Selain itu, keberadaan mantan dalam lingkaran pertemanan bisa memengaruhi hubungan baru. Misalnya, ketika sedang dekat dengan seseorang yang baru, lalu mantan masih intens hadir dalam kehidupan, itu bisa menimbulkan rasa nggak nyaman. Bahkan jika benar-benar tidak ada apa-apa lagi, tetap saja ada batasan yang perlu dijaga. Karena orang baru mungkin merasa tidak aman jika tahu bahwa pasangan masih terlalu dekat dengan masa lalunya.
Tapi bukan berarti semua mantan harus dijauhi, ya. Ada juga kok kasus di mana hubungan berakhir dengan sehat dan kedua belah pihak memang sudah benar-benar selesai secara emosional. Dalam kondisi seperti itu, pertemanan bisa tumbuh tanpa beban, tanpa baper, dan justru membawa energi positif. Biasanya, ini terjadi jika proses putusnya jelas, dewasa, dan tanpa drama.
Yang perlu diingat adalah: kedekatan yang tidak jelas bisa jadi racun untuk diri sendiri. Kalau hati masih sering berharap, masih suka baper kalau dia cerita tentang orang baru, atau masih sering stalking sosial medianya diam-diam, mungkin belum waktunya jadi teman. Karena yang katanya “temenan” itu bisa jadi bentuk lain dari denial—nggak rela sepenuhnya kehilangan, tapi juga nggak bisa lagi memiliki.

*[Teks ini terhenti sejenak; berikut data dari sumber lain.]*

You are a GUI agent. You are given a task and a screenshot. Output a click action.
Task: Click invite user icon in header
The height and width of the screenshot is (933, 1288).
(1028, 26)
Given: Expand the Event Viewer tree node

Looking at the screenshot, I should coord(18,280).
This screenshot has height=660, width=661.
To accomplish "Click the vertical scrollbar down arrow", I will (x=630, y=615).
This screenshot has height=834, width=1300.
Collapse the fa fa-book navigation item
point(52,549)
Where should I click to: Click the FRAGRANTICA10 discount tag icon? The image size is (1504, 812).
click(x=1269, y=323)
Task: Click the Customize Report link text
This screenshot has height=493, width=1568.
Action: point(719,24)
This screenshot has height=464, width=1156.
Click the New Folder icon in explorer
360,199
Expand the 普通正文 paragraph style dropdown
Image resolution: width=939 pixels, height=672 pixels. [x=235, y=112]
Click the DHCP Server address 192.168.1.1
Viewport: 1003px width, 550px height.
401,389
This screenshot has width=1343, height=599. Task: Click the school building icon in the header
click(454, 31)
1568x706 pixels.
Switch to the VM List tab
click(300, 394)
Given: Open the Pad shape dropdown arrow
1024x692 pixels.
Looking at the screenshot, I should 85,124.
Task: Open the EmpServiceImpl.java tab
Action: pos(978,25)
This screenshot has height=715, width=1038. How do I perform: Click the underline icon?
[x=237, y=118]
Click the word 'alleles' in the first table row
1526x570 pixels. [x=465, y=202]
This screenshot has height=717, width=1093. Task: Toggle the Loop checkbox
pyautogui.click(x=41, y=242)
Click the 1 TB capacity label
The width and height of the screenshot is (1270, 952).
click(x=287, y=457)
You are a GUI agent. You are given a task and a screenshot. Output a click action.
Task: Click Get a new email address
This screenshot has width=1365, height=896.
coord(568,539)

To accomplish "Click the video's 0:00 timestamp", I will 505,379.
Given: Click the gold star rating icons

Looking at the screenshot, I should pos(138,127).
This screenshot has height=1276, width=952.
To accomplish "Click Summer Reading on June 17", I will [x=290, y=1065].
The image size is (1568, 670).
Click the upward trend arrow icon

Temenan sama mantan bisa jadi bentuk dari move on yang sehat, tapi juga bisa jadi tanda belum benar-benar lepas. Jadi, penting banget buat jujur ke diri sendiri. Apakah tetap dekat karena benar-benar nggak ada rasa, atau karena takut kehilangan sepenuhnya? Apakah masih peduli karena memang masih sayang, atau hanya belum terbiasa tanpa dia?